[Stored data entries]

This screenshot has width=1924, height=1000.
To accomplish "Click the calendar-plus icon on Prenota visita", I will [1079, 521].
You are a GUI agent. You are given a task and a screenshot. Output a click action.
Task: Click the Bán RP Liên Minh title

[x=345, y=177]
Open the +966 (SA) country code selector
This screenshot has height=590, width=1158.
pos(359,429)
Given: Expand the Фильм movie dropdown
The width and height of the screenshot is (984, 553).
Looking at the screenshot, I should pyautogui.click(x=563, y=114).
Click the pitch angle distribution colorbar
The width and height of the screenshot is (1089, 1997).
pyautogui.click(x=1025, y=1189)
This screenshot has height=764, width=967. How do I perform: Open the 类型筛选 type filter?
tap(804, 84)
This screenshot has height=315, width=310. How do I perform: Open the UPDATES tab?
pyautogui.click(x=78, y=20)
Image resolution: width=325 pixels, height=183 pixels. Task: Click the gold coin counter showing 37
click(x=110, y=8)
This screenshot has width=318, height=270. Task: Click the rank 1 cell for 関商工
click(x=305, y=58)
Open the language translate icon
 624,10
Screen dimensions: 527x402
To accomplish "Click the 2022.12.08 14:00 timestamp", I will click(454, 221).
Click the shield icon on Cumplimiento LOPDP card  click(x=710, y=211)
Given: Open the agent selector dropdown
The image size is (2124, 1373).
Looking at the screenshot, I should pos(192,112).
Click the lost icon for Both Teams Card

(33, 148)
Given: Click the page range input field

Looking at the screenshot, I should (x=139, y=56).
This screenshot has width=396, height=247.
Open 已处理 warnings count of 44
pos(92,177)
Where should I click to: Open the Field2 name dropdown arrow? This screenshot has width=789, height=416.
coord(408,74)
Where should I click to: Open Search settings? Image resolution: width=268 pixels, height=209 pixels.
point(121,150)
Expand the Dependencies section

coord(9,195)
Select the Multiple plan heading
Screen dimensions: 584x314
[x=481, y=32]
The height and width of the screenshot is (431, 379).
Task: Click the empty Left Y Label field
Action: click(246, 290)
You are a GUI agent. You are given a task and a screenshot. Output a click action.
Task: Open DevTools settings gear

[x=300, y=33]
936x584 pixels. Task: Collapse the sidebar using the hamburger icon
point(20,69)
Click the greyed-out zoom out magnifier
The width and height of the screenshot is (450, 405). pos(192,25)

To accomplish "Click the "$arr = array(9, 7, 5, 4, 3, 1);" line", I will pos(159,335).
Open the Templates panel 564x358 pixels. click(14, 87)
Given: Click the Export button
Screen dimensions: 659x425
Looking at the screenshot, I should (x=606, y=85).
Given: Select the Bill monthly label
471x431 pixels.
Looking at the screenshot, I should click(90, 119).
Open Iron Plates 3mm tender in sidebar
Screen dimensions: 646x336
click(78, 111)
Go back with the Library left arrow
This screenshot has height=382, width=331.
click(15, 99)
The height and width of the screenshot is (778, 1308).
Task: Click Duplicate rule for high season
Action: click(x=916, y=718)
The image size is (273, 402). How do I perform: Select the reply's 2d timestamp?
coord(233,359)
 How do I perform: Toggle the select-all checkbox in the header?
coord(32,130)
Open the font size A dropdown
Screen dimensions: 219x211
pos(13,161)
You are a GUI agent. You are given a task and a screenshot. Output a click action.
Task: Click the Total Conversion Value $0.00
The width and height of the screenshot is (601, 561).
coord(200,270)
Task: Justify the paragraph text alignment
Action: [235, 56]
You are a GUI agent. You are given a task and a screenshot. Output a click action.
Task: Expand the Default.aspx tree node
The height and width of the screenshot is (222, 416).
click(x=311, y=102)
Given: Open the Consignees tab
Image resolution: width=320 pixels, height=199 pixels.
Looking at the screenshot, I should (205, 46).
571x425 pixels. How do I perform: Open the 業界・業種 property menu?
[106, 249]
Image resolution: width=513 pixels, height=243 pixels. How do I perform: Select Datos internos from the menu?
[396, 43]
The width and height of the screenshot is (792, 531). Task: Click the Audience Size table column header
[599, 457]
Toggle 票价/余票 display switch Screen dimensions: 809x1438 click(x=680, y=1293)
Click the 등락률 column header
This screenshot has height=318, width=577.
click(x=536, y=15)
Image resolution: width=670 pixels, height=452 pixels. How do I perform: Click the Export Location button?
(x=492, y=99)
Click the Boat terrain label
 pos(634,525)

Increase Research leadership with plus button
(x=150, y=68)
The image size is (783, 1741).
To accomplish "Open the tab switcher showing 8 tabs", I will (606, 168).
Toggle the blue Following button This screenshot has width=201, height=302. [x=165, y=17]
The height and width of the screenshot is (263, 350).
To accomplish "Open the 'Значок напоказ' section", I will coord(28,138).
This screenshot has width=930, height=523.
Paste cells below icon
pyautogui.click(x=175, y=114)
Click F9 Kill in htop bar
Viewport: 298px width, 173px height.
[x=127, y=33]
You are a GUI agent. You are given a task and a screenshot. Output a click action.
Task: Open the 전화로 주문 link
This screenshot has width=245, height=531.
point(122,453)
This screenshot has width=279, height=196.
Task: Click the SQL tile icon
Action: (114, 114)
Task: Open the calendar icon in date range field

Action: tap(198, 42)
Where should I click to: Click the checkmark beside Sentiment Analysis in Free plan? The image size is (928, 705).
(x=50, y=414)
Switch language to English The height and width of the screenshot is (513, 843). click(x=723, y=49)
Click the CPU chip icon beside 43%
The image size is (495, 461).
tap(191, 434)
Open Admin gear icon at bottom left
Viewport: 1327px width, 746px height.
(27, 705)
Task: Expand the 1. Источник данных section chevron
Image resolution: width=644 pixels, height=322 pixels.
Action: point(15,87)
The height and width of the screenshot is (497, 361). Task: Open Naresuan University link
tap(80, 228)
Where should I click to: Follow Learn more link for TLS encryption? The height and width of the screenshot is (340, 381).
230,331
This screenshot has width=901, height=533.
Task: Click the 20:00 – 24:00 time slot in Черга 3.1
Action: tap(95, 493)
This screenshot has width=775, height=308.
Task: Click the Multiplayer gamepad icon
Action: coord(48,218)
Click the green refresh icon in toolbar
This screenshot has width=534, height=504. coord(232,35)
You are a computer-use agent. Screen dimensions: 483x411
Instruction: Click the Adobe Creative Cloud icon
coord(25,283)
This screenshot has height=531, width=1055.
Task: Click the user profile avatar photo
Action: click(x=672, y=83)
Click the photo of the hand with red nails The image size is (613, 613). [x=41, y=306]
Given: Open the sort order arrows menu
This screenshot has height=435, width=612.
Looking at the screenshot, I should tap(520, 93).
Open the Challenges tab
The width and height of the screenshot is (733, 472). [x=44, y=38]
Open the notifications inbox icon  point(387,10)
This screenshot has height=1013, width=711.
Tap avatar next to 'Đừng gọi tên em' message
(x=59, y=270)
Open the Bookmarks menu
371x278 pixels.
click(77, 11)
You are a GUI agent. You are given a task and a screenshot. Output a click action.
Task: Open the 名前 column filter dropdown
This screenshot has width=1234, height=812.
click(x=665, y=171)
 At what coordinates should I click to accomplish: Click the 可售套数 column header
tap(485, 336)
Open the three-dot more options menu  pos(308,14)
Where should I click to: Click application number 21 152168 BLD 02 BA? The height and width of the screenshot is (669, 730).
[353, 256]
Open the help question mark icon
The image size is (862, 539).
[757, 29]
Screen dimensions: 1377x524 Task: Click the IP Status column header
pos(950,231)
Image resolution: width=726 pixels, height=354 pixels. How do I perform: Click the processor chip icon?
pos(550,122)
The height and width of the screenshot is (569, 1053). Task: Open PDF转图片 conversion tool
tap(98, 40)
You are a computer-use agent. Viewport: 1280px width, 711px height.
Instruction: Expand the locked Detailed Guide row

[Assignment]: Produce the entries above once more, identical in every detail.

[Solution]:
This screenshot has width=1924, height=1000.
To accomplish "Click the calendar-plus icon on Prenota visita", I will [1079, 521].
You are a GUI agent. You are given a task and a screenshot. Output a click action.
Task: Click the Bán RP Liên Minh title

[x=345, y=177]
Open the +966 (SA) country code selector
This screenshot has height=590, width=1158.
pos(359,429)
Given: Expand the Фильм movie dropdown
The width and height of the screenshot is (984, 553).
Looking at the screenshot, I should pyautogui.click(x=563, y=114).
Click the pitch angle distribution colorbar
The width and height of the screenshot is (1089, 1997).
pyautogui.click(x=1025, y=1189)
This screenshot has height=764, width=967. How do I perform: Open the 类型筛选 type filter?
tap(804, 84)
This screenshot has height=315, width=310. How do I perform: Open the UPDATES tab?
pyautogui.click(x=78, y=20)
Image resolution: width=325 pixels, height=183 pixels. Task: Click the gold coin counter showing 37
click(x=110, y=8)
This screenshot has width=318, height=270. Task: Click the rank 1 cell for 関商工
click(x=305, y=58)
Open the language translate icon
 624,10
Screen dimensions: 527x402
To accomplish "Click the 2022.12.08 14:00 timestamp", I will click(454, 221).
Click the shield icon on Cumplimiento LOPDP card  click(x=710, y=211)
Given: Open the agent selector dropdown
The image size is (2124, 1373).
Looking at the screenshot, I should pos(192,112).
Click the lost icon for Both Teams Card

(33, 148)
Given: Click the page range input field

Looking at the screenshot, I should (x=139, y=56).
This screenshot has width=396, height=247.
Open 已处理 warnings count of 44
pos(92,177)
Where should I click to: Open the Field2 name dropdown arrow? This screenshot has width=789, height=416.
coord(408,74)
Where should I click to: Open Search settings? Image resolution: width=268 pixels, height=209 pixels.
point(121,150)
Expand the Dependencies section

coord(9,195)
Select the Multiple plan heading
Screen dimensions: 584x314
[x=481, y=32]
The height and width of the screenshot is (431, 379).
Task: Click the empty Left Y Label field
Action: click(246, 290)
You are a GUI agent. You are given a task and a screenshot. Output a click action.
Task: Open DevTools settings gear

[x=300, y=33]
936x584 pixels. Task: Collapse the sidebar using the hamburger icon
point(20,69)
Click the greyed-out zoom out magnifier
The width and height of the screenshot is (450, 405). pos(192,25)

To accomplish "Click the "$arr = array(9, 7, 5, 4, 3, 1);" line", I will pos(159,335).
Open the Templates panel 564x358 pixels. click(14, 87)
Given: Click the Export button
Screen dimensions: 659x425
Looking at the screenshot, I should (x=606, y=85).
Given: Select the Bill monthly label
471x431 pixels.
Looking at the screenshot, I should click(90, 119).
Open Iron Plates 3mm tender in sidebar
Screen dimensions: 646x336
click(78, 111)
Go back with the Library left arrow
This screenshot has height=382, width=331.
click(15, 99)
The height and width of the screenshot is (778, 1308).
Task: Click Duplicate rule for high season
Action: click(x=916, y=718)
The image size is (273, 402). How do I perform: Select the reply's 2d timestamp?
coord(233,359)
 How do I perform: Toggle the select-all checkbox in the header?
coord(32,130)
Open the font size A dropdown
Screen dimensions: 219x211
pos(13,161)
You are a GUI agent. You are given a task and a screenshot. Output a click action.
Task: Click the Total Conversion Value $0.00
The width and height of the screenshot is (601, 561).
coord(200,270)
Task: Justify the paragraph text alignment
Action: [235, 56]
You are a GUI agent. You are given a task and a screenshot. Output a click action.
Task: Expand the Default.aspx tree node
The height and width of the screenshot is (222, 416).
click(x=311, y=102)
Given: Open the Consignees tab
Image resolution: width=320 pixels, height=199 pixels.
Looking at the screenshot, I should (205, 46).
571x425 pixels. How do I perform: Open the 業界・業種 property menu?
[106, 249]
Image resolution: width=513 pixels, height=243 pixels. How do I perform: Select Datos internos from the menu?
[396, 43]
The width and height of the screenshot is (792, 531). Task: Click the Audience Size table column header
[599, 457]
Toggle 票价/余票 display switch Screen dimensions: 809x1438 click(x=680, y=1293)
Click the 등락률 column header
This screenshot has height=318, width=577.
click(x=536, y=15)
Image resolution: width=670 pixels, height=452 pixels. How do I perform: Click the Export Location button?
(x=492, y=99)
Click the Boat terrain label
 pos(634,525)

Increase Research leadership with plus button
(x=150, y=68)
The image size is (783, 1741).
To accomplish "Open the tab switcher showing 8 tabs", I will (606, 168).
Toggle the blue Following button This screenshot has width=201, height=302. [x=165, y=17]
The height and width of the screenshot is (263, 350).
To accomplish "Open the 'Значок напоказ' section", I will coord(28,138).
This screenshot has width=930, height=523.
Paste cells below icon
pyautogui.click(x=175, y=114)
Click F9 Kill in htop bar
Viewport: 298px width, 173px height.
[x=127, y=33]
You are a GUI agent. You are given a task and a screenshot. Output a click action.
Task: Open the 전화로 주문 link
This screenshot has width=245, height=531.
point(122,453)
This screenshot has width=279, height=196.
Task: Click the SQL tile icon
Action: (114, 114)
Task: Open the calendar icon in date range field

Action: tap(198, 42)
Where should I click to: Click the checkmark beside Sentiment Analysis in Free plan? The image size is (928, 705).
(x=50, y=414)
Switch language to English The height and width of the screenshot is (513, 843). click(x=723, y=49)
Click the CPU chip icon beside 43%
The image size is (495, 461).
tap(191, 434)
Open Admin gear icon at bottom left
Viewport: 1327px width, 746px height.
(27, 705)
Task: Expand the 1. Источник данных section chevron
Image resolution: width=644 pixels, height=322 pixels.
Action: point(15,87)
The height and width of the screenshot is (497, 361). Task: Open Naresuan University link
tap(80, 228)
Where should I click to: Follow Learn more link for TLS encryption? The height and width of the screenshot is (340, 381).
230,331
This screenshot has width=901, height=533.
Task: Click the 20:00 – 24:00 time slot in Черга 3.1
Action: tap(95, 493)
This screenshot has width=775, height=308.
Task: Click the Multiplayer gamepad icon
Action: coord(48,218)
Click the green refresh icon in toolbar
This screenshot has width=534, height=504. coord(232,35)
You are a computer-use agent. Screen dimensions: 483x411
Instruction: Click the Adobe Creative Cloud icon
coord(25,283)
This screenshot has height=531, width=1055.
Task: Click the user profile avatar photo
Action: click(x=672, y=83)
Click the photo of the hand with red nails The image size is (613, 613). [x=41, y=306]
Given: Open the sort order arrows menu
This screenshot has height=435, width=612.
Looking at the screenshot, I should tap(520, 93).
Open the Challenges tab
The width and height of the screenshot is (733, 472). [x=44, y=38]
Open the notifications inbox icon  point(387,10)
This screenshot has height=1013, width=711.
Tap avatar next to 'Đừng gọi tên em' message
(x=59, y=270)
Open the Bookmarks menu
371x278 pixels.
click(77, 11)
You are a GUI agent. You are given a task and a screenshot. Output a click action.
Task: Open the 名前 column filter dropdown
This screenshot has width=1234, height=812.
click(x=665, y=171)
 At what coordinates should I click to accomplish: Click the 可售套数 column header
tap(485, 336)
Open the three-dot more options menu  pos(308,14)
Where should I click to: Click application number 21 152168 BLD 02 BA? The height and width of the screenshot is (669, 730).
[353, 256]
Open the help question mark icon
The image size is (862, 539).
[757, 29]
Screen dimensions: 1377x524 Task: Click the IP Status column header
pos(950,231)
Image resolution: width=726 pixels, height=354 pixels. How do I perform: Click the processor chip icon?
pos(550,122)
The height and width of the screenshot is (569, 1053). Task: Open PDF转图片 conversion tool
tap(98, 40)
You are a computer-use agent. Viewport: 1280px width, 711px height.
Instruction: Expand the locked Detailed Guide row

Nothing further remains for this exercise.